В этом фрагменте последовательность эмоций и аффективных движений героя сходная: состояние подавленности и унижения запускает сильную рефлексию, результатом которой становится страстное желание внезапно покинуть ресторан. Тем не менее герой в итоге поступает ровно наоборот: он не только не встает из‐за стола, но и начинает увеличивать дозы алкоголя.
Легко заметить не полное соответствие трех стадий у Достоевского модели Сеченова. В момент перехода от второй стадии к третьей как раз и открывается шанс наблюдать полемику Достоевского с физиологом: подпольный человек все время действует невыгодно для себя, против разумной и привычной логики, противно своим первичным желаниям и даже физиологическим рефлексам. Как видно из цитат, третья, мышечная, фаза обычно отделена графически многоточием, которое, согласно замыслу Достоевского, видимо, должно было символизировать разрыв между теорией Сеченова, отрицающей свободу воли, и реальным поведением парадоксалиста, манифестирующим свою волю – «хотенье». Однако эта полемика оказывается во многом мнимой, поскольку при внешнем сходстве стадии развития рефлекса у Сеченова и Достоевского объясняются совершенно в разных категориях: ученый даже такие волевые акты, как резкое изменение поведения и странные поступки, считает рефлекторными, в то время как писатель переключает их трактовку из физиологической в философско-антропологическую.

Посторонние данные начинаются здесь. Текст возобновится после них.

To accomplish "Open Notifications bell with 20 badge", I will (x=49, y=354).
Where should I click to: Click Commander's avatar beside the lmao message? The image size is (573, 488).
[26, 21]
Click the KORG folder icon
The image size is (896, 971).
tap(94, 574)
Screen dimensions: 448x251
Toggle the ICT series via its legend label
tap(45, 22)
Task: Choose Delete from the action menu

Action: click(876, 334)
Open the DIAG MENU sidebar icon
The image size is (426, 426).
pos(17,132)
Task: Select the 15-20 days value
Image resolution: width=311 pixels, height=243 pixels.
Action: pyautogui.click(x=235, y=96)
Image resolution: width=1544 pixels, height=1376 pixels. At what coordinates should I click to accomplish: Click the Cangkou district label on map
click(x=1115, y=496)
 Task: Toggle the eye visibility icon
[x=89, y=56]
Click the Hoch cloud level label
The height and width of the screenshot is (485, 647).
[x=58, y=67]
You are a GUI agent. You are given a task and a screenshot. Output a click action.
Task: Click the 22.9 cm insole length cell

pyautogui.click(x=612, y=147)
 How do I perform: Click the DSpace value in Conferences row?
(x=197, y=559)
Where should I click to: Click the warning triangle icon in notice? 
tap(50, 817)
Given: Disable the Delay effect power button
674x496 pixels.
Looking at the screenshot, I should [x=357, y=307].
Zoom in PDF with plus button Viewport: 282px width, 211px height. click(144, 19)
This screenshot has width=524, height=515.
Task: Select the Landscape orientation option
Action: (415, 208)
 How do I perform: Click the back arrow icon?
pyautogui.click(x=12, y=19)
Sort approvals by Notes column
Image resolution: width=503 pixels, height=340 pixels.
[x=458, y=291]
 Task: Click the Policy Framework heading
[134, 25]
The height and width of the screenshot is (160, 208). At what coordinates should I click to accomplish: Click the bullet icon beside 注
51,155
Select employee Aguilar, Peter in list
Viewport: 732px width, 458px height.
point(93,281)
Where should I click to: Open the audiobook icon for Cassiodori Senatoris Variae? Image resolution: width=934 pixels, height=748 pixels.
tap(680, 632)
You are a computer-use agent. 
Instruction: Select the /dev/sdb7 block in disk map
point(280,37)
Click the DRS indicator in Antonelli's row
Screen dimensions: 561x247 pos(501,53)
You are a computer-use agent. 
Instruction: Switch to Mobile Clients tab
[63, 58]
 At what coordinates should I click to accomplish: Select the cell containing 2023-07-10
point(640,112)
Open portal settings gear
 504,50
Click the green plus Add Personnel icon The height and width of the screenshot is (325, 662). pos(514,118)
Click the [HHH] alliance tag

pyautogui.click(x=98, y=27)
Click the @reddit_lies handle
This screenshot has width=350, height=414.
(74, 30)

Если Сеченова совершенно не занимает личностно-экзистенциальный статус и восприятие человеком представления о том, что он обладает свободной волей, героя Достоевского только оно и волнует.
В такой перспективе вся вторая часть «По поводу мокрого снега» может быть прочитана как художественное опровержение теории Сеченова, потому что каждый следующий поступок парадоксалиста должен продемонстрировать свою алогичность, абсурдность, невыгодность, торжество «хотенья» и подсознания героя над его рефлекторными импульсами.
В этом месте моя трактовка полемики Достоевского с Сеченовым входит в противоречие с известной и весьма убедительной интерпретацией повести в книге Р. Л. Джексона. Он полагал, что воля подпольного человека проявляется лишь на словах, тогда как в своих поступках и в коммуникации с другими людьми герой оказывается заложником собственных комплексов и фантазмов:
Ирония эпизода с дуэлью на Невском (как и ирония эксперимента Раскольникова) ясна: здесь нет никаких проявлений свободы воли. Совсем не будучи хозяином собственной судьбы, в самых своих усилиях заявить свою независимость от законов природы, подпольный человек демонстрирует свое подчинение им.
И в другом месте:
Во 2‐й части он сам рассказывает нам о своей жизни, и, как он сам прекрасно понимает, ее драма в том, что ничто не случайно и не эпизодично. Всякая попытка ввести иррациональное в свою жизнь, внести иллюзию подлинной свободы – выбора, самоопределения, всякая попытка играть с сюжетом своей жизни только еще ярче подчеркивает его подчинение власти слепой судьбы[954]
.На самом деле выявленный Джексоном парадокс, когда герой постоянно манифестирует свое хотение и одновременно рабски зависит от своих прихотей и комплексов, может быть переописан в логике моего исследования. Так, прихоти, комплексы и фантазмы парадоксалиста, которые заставляют его совершать одни и те же иррациональные поступки в угоду своему хотению, можно истолковать как те же самые рефлексы – выученную, привычную практику потакать своему «я», блокирующему естественные импульсы героя и заставляющему его совершать поступки, противоположные его же выгоде.